Little Brown Stonefly Nymphs:

Fishing imitations of the nymphs during and just prior to a hatch is the most
productive method to use for both the Taeniopterygidae and Nemouridae
families of Early Brown Stoneflies. As most of you know, at the time these
stoneflies are hatching there are a lot of other mayfly and caddisfly hatches
going on. During that time, most anglers will tend to fish the dry fly and I certainly
don't blame them for that. Most of them will probably use a mayfly imitation. The
only point I want to make regarding this, is that there are times and places
during the late spring and summer months that fishing an imitation of a stonefly
nymph may be your best bet. Certainly when you observe stoneflies hatching
and there are no other major mayflies or caddisflies hatches occurring, you may
find the stonefly nymph fly to be effective.

Prior to hatching, these nymphs stay hidden down between and under the rocks
and cobble on the bottom of the stream. They are not very available for the trout
to eat. By far the best time to imitate these nymphs is just prior to the time a
hatch begins. Since there are several different species of these stoneflies, this
may be anytime from late winter to the middle of summer. Because there are so
many species, there is no way to determine an exact dates, so the best way to
determine if a hatch is occurring is to observe the stream side vegetation and
rocks. If you see any adult stoneflies that are less than five-eights of an inch
long, they are probably Little Brown Stoneflies. If no other major hatches of
mayflies or caddisflies are occurring, you should fish an imitation of the Little
Brown Stonefly nymph.

You should present the nymph by casting up and across the stream and
bringing the fly back to the bank along the bottom. In many cases you should
position yourself well away from the edge of the water because trout will
sometimes intercept these nymphs in very shallow water right next to the banks.
It is not necessary to only allow the fly to dead drift. You can slowly hand retrieve
the fly on the bottom cross current if necessary to get it back to the bank.
It is best to do this early in the mornings or late in the afternoons. If you don't get
any results, most likely the hatch has already ended. These stoneflies can live
for several days. If you are lucky, you may find the hatch is underway and you
may just experience some fast action as a result of it.

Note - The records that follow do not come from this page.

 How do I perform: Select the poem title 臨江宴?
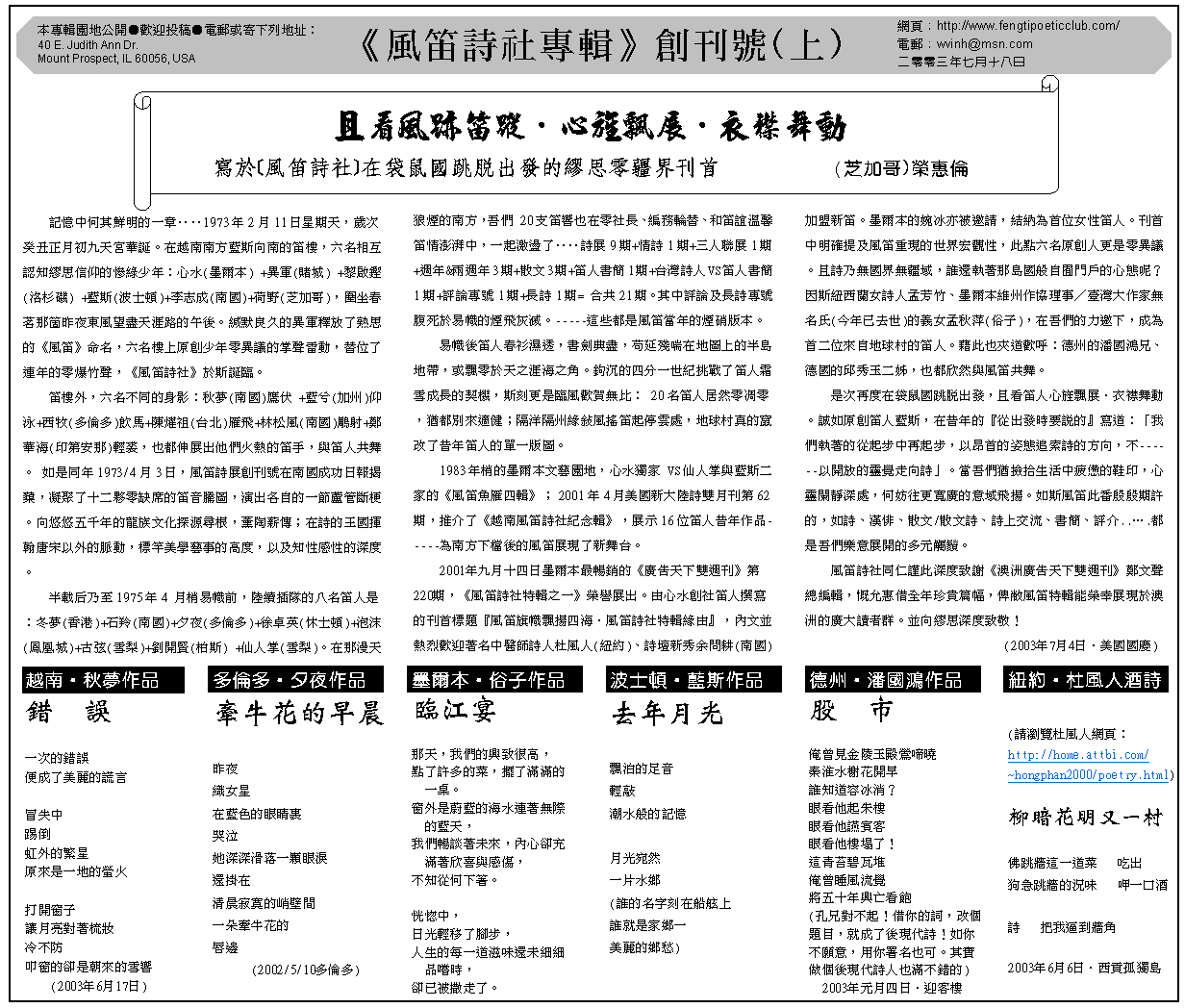click(x=455, y=712)
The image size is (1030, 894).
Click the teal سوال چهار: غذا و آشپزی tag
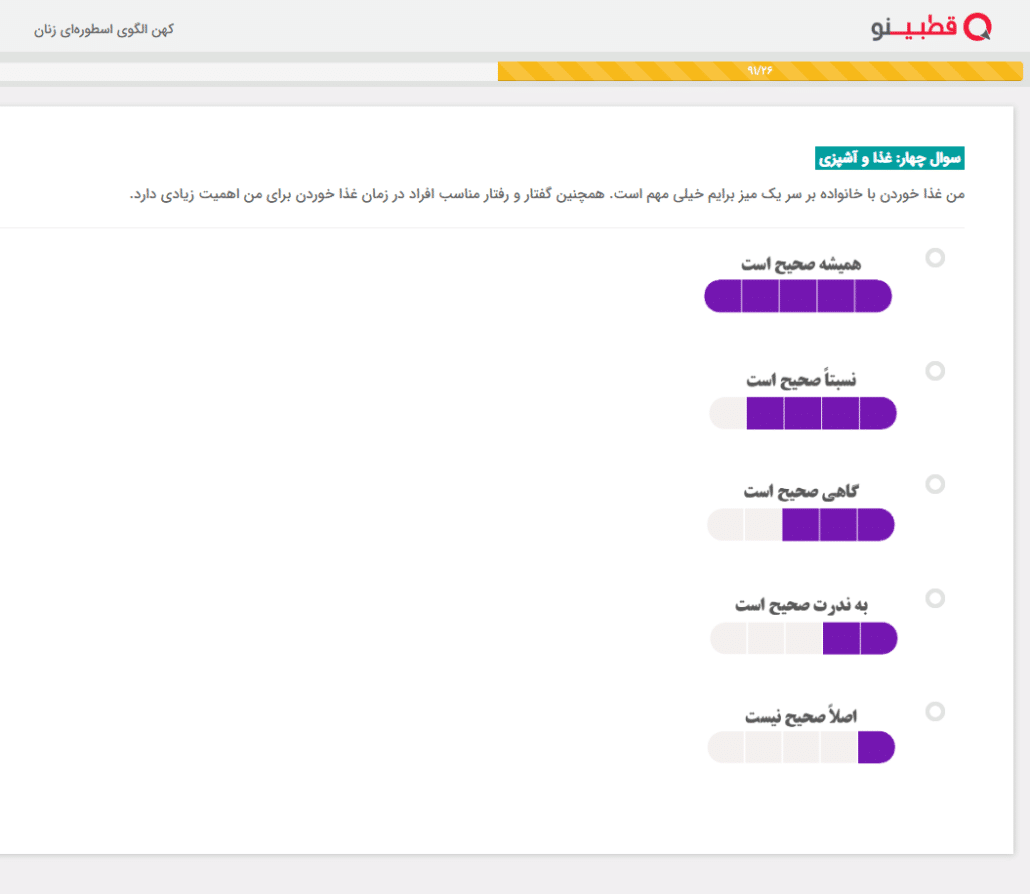click(x=890, y=158)
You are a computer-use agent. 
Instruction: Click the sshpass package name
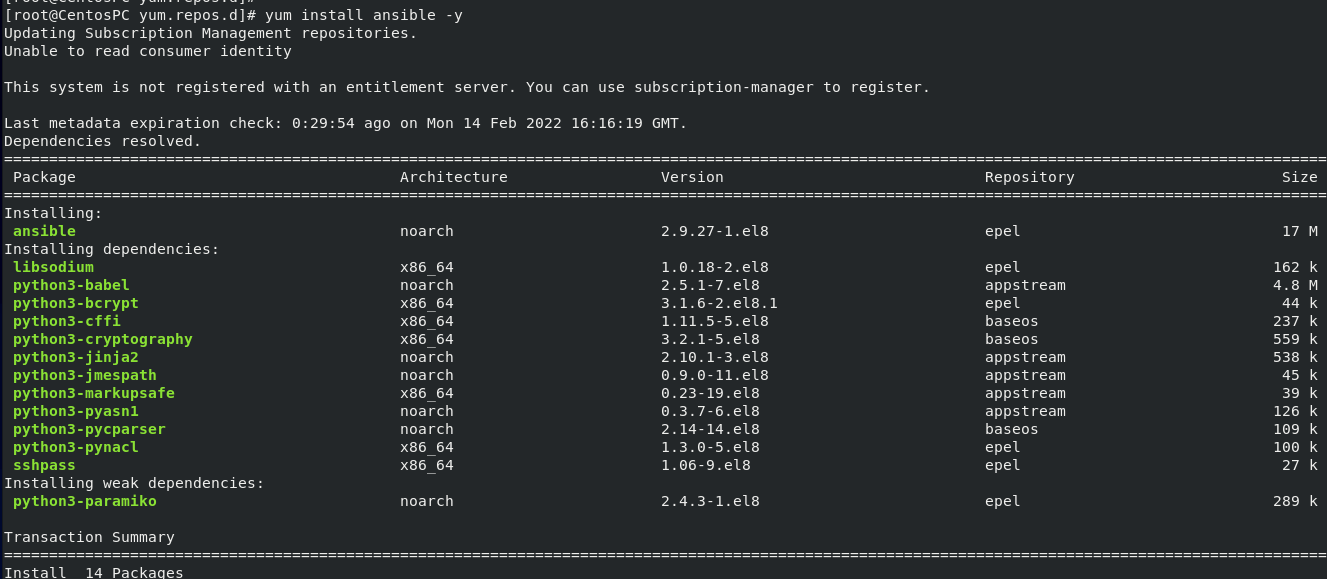pyautogui.click(x=44, y=465)
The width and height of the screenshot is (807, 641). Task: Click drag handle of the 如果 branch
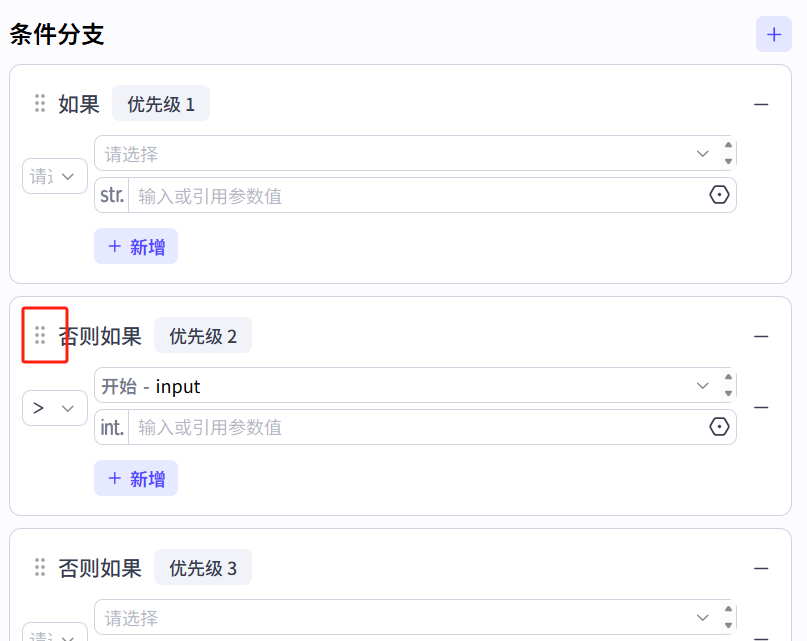[40, 103]
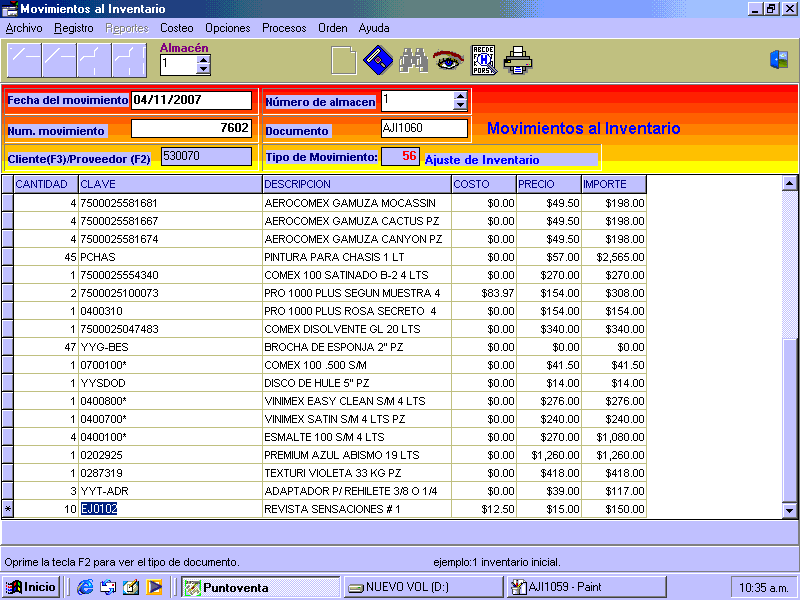The width and height of the screenshot is (800, 600).
Task: Click the Num. movimiento field showing 7602
Action: (x=191, y=128)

If you carefully observe the banks of the stream early and late in the day, you
may find the stoneflies actually hatching. If the weather is cold, you may find the
adults crawling on the banks, in a fairly inactive state. On very cold days after a
hatch starts, you may find them in the road on the black top pavement.
In summary, if you start seeing small, little black looking, dark brownish red or
brown adult stoneflies in the late winter or early spring and no major mayfly or
caddisfly hatch is underway, try fishing a imitation of a stonefly nymph along the
banks early in the day or late in the afternoon.